## [Activity]
Give every entry again, word for word and in full.

[Collection entries]
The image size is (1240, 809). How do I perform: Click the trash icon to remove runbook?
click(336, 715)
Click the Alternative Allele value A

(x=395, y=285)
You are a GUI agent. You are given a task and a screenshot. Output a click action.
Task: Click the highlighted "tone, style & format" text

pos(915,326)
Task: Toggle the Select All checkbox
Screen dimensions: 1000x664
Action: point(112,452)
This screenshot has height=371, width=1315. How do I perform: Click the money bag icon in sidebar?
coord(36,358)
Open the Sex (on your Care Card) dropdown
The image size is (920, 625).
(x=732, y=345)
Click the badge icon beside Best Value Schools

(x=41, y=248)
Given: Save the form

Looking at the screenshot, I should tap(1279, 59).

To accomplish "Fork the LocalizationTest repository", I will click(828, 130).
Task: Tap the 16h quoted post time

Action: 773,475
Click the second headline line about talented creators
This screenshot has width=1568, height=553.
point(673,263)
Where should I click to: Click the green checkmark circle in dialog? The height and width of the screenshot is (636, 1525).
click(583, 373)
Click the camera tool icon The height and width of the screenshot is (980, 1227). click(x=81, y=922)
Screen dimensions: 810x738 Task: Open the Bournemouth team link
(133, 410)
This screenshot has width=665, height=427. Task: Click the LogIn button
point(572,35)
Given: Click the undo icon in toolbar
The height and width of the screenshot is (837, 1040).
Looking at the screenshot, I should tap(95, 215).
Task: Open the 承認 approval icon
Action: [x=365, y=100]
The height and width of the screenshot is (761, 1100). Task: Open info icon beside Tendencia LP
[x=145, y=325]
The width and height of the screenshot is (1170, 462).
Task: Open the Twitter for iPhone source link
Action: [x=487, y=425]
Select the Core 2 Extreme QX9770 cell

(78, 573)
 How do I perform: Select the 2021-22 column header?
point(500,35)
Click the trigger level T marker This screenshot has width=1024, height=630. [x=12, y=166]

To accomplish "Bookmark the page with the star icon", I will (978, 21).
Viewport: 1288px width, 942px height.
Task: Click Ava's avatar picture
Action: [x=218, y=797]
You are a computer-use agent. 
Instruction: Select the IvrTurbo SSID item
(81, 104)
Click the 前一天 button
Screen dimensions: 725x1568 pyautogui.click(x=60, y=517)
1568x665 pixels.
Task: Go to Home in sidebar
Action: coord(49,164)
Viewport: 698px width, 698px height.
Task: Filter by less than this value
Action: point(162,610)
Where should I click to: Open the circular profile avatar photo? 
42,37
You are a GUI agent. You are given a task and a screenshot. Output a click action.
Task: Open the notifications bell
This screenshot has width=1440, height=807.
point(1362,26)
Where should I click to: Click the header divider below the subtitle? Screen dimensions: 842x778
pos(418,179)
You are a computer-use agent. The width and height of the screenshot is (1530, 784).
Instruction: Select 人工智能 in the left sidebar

## [Answer to this exercise]
The image size is (1240, 809). How do I perform: Click the trash icon to remove runbook?
click(336, 715)
Click the Alternative Allele value A

(x=395, y=285)
You are a GUI agent. You are given a task and a screenshot. Output a click action.
Task: Click the highlighted "tone, style & format" text

pos(915,326)
Task: Toggle the Select All checkbox
Screen dimensions: 1000x664
Action: point(112,452)
This screenshot has height=371, width=1315. How do I perform: Click the money bag icon in sidebar?
coord(36,358)
Open the Sex (on your Care Card) dropdown
The image size is (920, 625).
(x=732, y=345)
Click the badge icon beside Best Value Schools

(x=41, y=248)
Given: Save the form

Looking at the screenshot, I should tap(1279, 59).

To accomplish "Fork the LocalizationTest repository", I will click(828, 130).
Task: Tap the 16h quoted post time

Action: 773,475
Click the second headline line about talented creators
This screenshot has width=1568, height=553.
point(673,263)
Where should I click to: Click the green checkmark circle in dialog? The height and width of the screenshot is (636, 1525).
click(583, 373)
Click the camera tool icon The height and width of the screenshot is (980, 1227). click(x=81, y=922)
Screen dimensions: 810x738 Task: Open the Bournemouth team link
(133, 410)
This screenshot has width=665, height=427. Task: Click the LogIn button
point(572,35)
Given: Click the undo icon in toolbar
The height and width of the screenshot is (837, 1040).
Looking at the screenshot, I should tap(95, 215).
Task: Open the 承認 approval icon
Action: [x=365, y=100]
The height and width of the screenshot is (761, 1100). Task: Open info icon beside Tendencia LP
[x=145, y=325]
The width and height of the screenshot is (1170, 462).
Task: Open the Twitter for iPhone source link
Action: [x=487, y=425]
Select the Core 2 Extreme QX9770 cell

(78, 573)
 How do I perform: Select the 2021-22 column header?
point(500,35)
Click the trigger level T marker This screenshot has width=1024, height=630. [x=12, y=166]

To accomplish "Bookmark the page with the star icon", I will (978, 21).
Viewport: 1288px width, 942px height.
Task: Click Ava's avatar picture
Action: [x=218, y=797]
You are a computer-use agent. 
Instruction: Select the IvrTurbo SSID item
(81, 104)
Click the 前一天 button
Screen dimensions: 725x1568 pyautogui.click(x=60, y=517)
1568x665 pixels.
Task: Go to Home in sidebar
Action: coord(49,164)
Viewport: 698px width, 698px height.
Task: Filter by less than this value
Action: point(162,610)
Where should I click to: Open the circular profile avatar photo? 
42,37
You are a GUI agent. You are given a task and a screenshot. Output a click action.
Task: Open the notifications bell
This screenshot has width=1440, height=807.
point(1362,26)
Where should I click to: Click the header divider below the subtitle? Screen dimensions: 842x778
pos(418,179)
You are a computer-use agent. The width and height of the screenshot is (1530, 784).
Instruction: Select 人工智能 in the left sidebar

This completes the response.